## Документ
"""

Надгробие Климента XIV — первое, что он выполнил, после того как изучал античную скульптуру в Риме и Неаполе. Легко заметить, что здесь, как потом и в надгробии Климента XIII Реццонико (1787–1792), Канова исходил из типа надгробного монумента Бернини. В его надгробии нет симметрии, а есть направленное движение от аллегорической фигуры Кротости, сидящей справа внизу, к стоящей фигуре Умеренности слева, от неё движение направлено вверх и в центр, к фигуре папы. Чтобы проследить за движением, намеченным художником, взгляд должен изменять своё направление — сначала подняться, затем свернуть и проникнуть в небольшую, но ясно выраженную глубину гробницы с чередующимися планами от постамента до фигур. Гробницу венчает фигура папы, опирающегося на спинку трона, с протянутой вперёд благословляющей рукой, которая почти выходит за границы идеального пространства гробницы, чисто условно замыкающего пределы фигурной группы с помощью геометрической гармонии скрещивающихся линий диагоналей.
Тогда же он создаёт и множество статуй и рельефов, которые наилучшим образом отражали характер его интерпретации и способа прочтения античности.

"""

## Описание задачи
Ответьте по тексту выше о надгробии Климента XIV:
(а) В каких городах Канова изучал античную скульптуру перед этой работой?
(б) Какая фигура сидит справа внизу?
(в) Что ещё, по словам последнего абзаца, он создаёт тогда же?

## Записанные данные
"""

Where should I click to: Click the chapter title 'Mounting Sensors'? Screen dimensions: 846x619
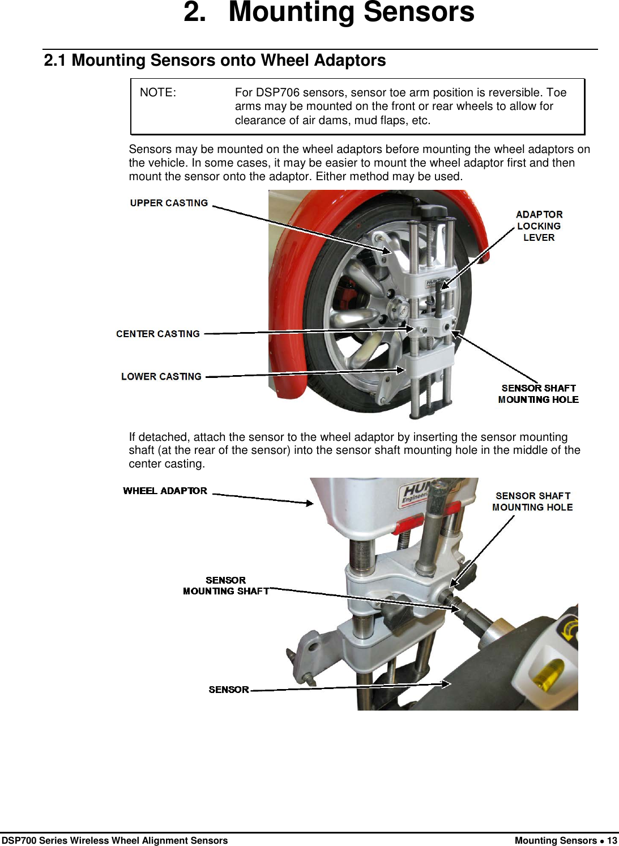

"""

## Решённая задача
(а) В Риме и Неаполе.
(б) Аллегорическая фигура Кротости.
(в) Множество статуй и рельефов.